Some Angelenos may recall videos of Mayor Garcetti enthusiastically dumping a few of the 96 million bobbing black “shade balls” deployed August 2015 at a Sylmar-sited Los Angeles freshwater reservoir. Allegedly, the “shade balls” were placed to reduce freshwater evaporation and prevent harmful algal blooms in the reservoir because scientists had previously determined the monolayer of floating plastic balls incorporated more manufactured freshwater than the reservoir freshwater saved during two years evaporation reduction! 

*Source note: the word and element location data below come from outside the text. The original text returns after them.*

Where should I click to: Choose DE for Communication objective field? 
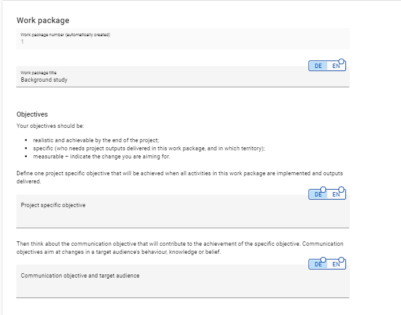(318, 264)
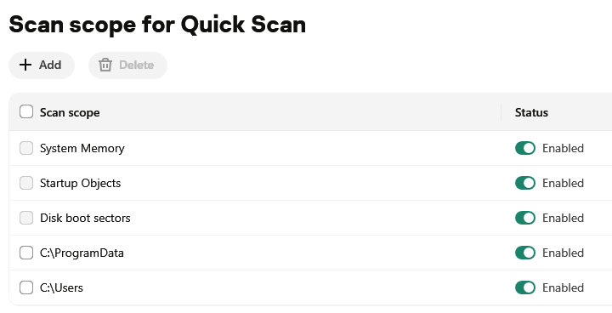This screenshot has height=313, width=612.
Task: Open the Startup Objects scope entry
Action: (80, 183)
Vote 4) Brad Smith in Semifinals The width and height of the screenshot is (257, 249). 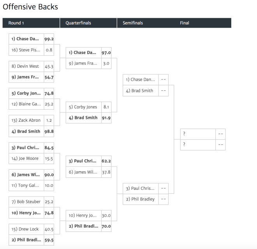[x=146, y=91]
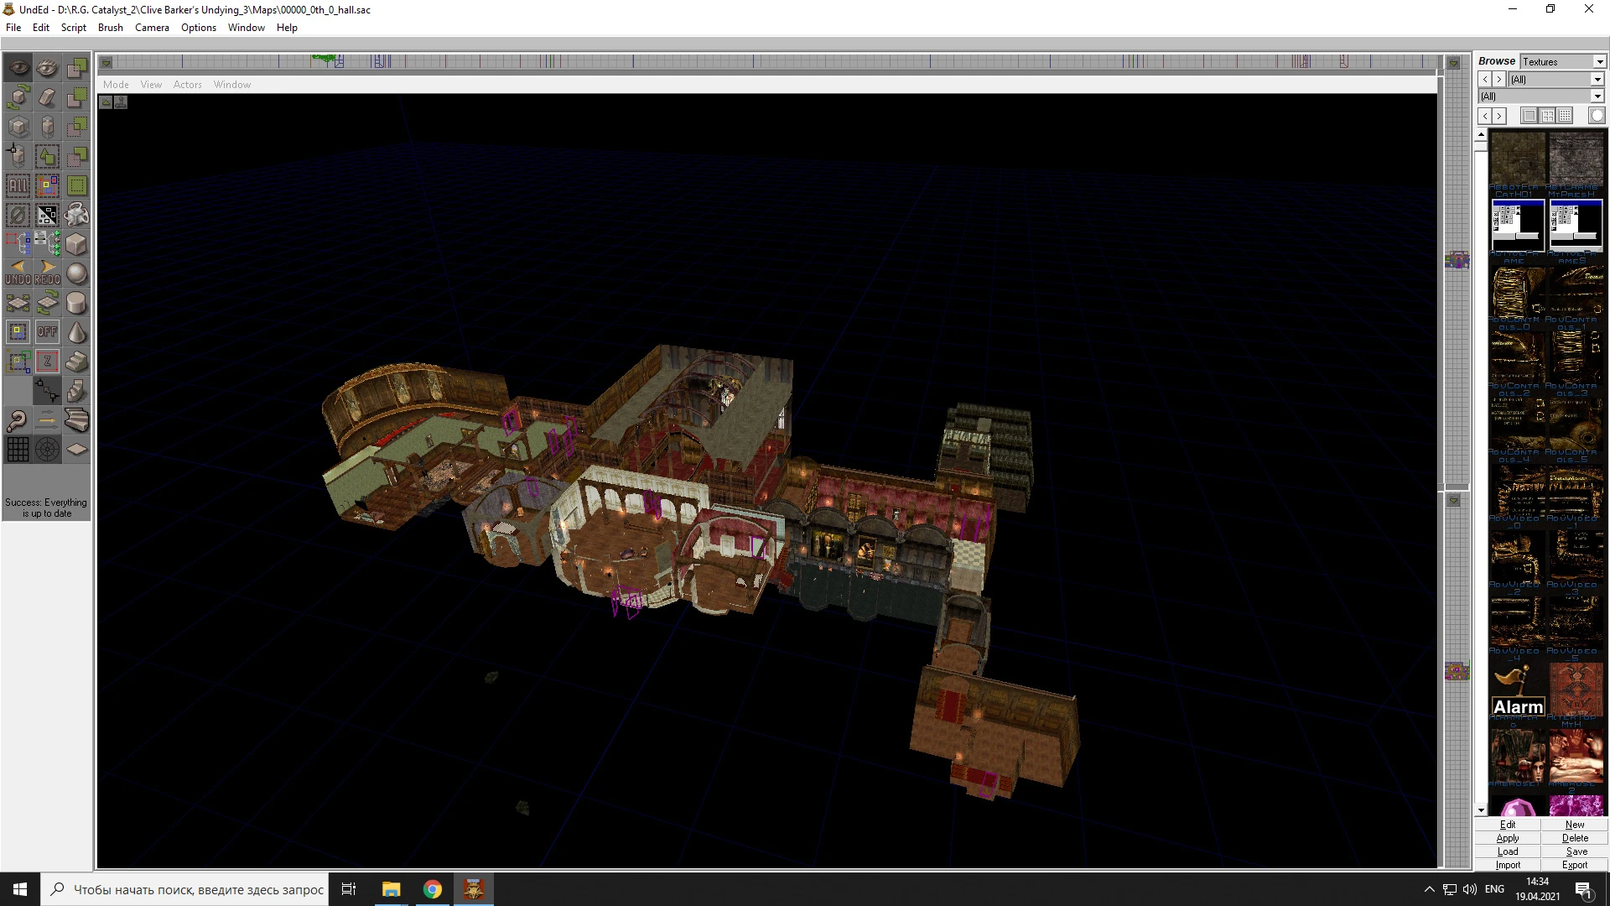Click the Import texture button
Screen dimensions: 1610x906
1507,865

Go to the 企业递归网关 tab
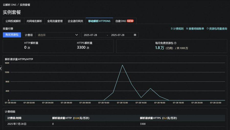[x=75, y=21]
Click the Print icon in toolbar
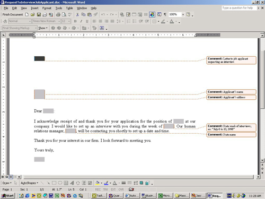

That theatrical Great California drought “quick fix” moment was followed by the mayor’s endorsement of a new freshwater plan supported by the Los Angeles Department of Water and Power Garcetti called the “Second Mulholland Moment.” 

Prompted by a 2018-issued UCLA report, the idea was to duplicate bringing more water to dry Los Angeles as William Mulholland had down by piping it in from the Owens Valley more than 100 years ago.

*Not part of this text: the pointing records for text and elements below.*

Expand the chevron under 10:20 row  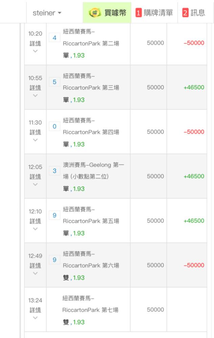pos(35,51)
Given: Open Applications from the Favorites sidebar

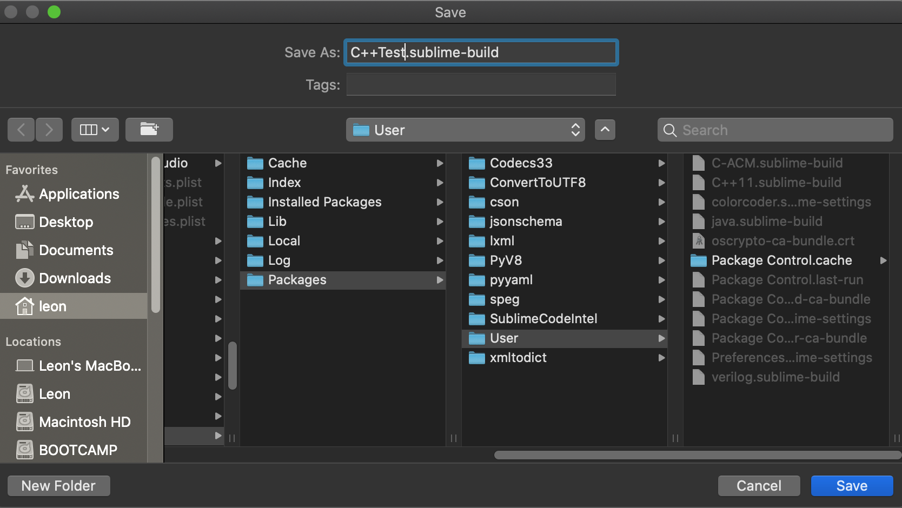Looking at the screenshot, I should click(x=79, y=194).
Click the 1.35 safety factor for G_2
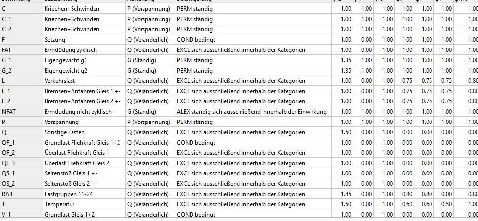 pyautogui.click(x=342, y=71)
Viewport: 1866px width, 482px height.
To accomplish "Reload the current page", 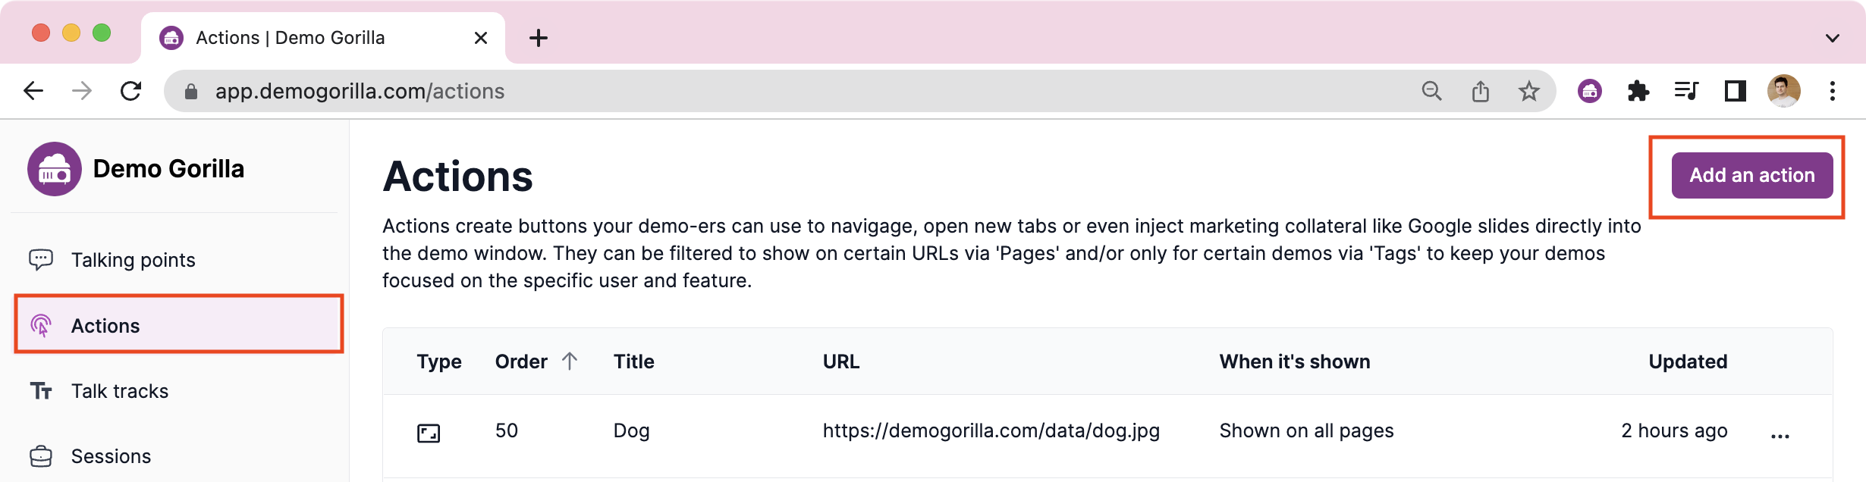I will [x=131, y=92].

Basically, coordinating with Garcetti, LADWP would have to maximize local freshwater harvest mainly from treated stormwater capture and recycled groundwater that would need to be expensively de-contaminated before any use industrially or as a potable supply resource. Essentially, with such a scheme, LADWP and Garcetti have informed the public that the City of Los Angeles’ future growth is limited, that sustainability technologies like plastic shade balls and circular use/cleansing of flood and underground freshwater will eventually terminate the City’s infrastructural expansion (horizontally and vertically). They have presented local taxpayers with the dreary prospect of status quo “resilience”, and a radical Green “Second Mulholland Moment”!

UCLA and LADWP-promoted visions underpinning Garcetti’s intended geological transformations—pumping stormwater into the ground (loading) and pumping groundwater out (unloading) to satisfy urban needs and wants—is too risky to continuation of citizen livelihoods and home ownership ever to be undertaken on the vast geographical scale suggested by UCLA and the LADWP. Think: Bobbling Landscapes rather than Bobbing Shade Balls!

LADWP’s flood and groundwater recycling focus is the San Fernando Valley. 

Why? The Valley is mostly residential nowadays because industry was long-ago driven out-of-state by high taxation. Near Dodger Stadium, the San Fernando Valley groundwater geologic formations are constrained by the terrain, almost separated from downtown Los Angeles and the downstream part of the Los Angeles River Basin. So, litigious skyscraper owners in downtown won’t be subject directly to increases in local seismic events by human-induced tampering of the ground. 

Past extractive oil and gas done by pumping caused human-induced mega-problems for many Angelenos: the Baldwin Hills freshwater reservoir failure of 1963; the 1985 Ross Department Store gas explosion and, most recently, the Aliso Canyon gas blowout of 2015-2016. Geologic formations cannot be successfully choregraphed or operated like some gigantic calliope. To ensure the safety of homes, factories and all the necessary serving infrastructures, including LADWP and other freshwater-supply systems, this must not happen! 

Following seismic events, litigation will devour taxpayer-provided funds at a rate faster than potable water could flow through pipes. And, what is most notable is the initiating 200-page UCLA report never factored the potential future City of Los Angeles and other community’s use of desalinated North Pacific Ocean seawater. Garcetti, a lawyer by training and apparently a thoroughly politicized wannabe Environmental Artist, remains poorly acquainted with geological principles. He has no business supporting a “Second Mulholland Moment” because it is a wasteful academic and planning organization macro-scheme never likely to benefit the over-taxed citizens of Los Angeles who dwell and work atop the geologically unstable Los Angeles River Basin.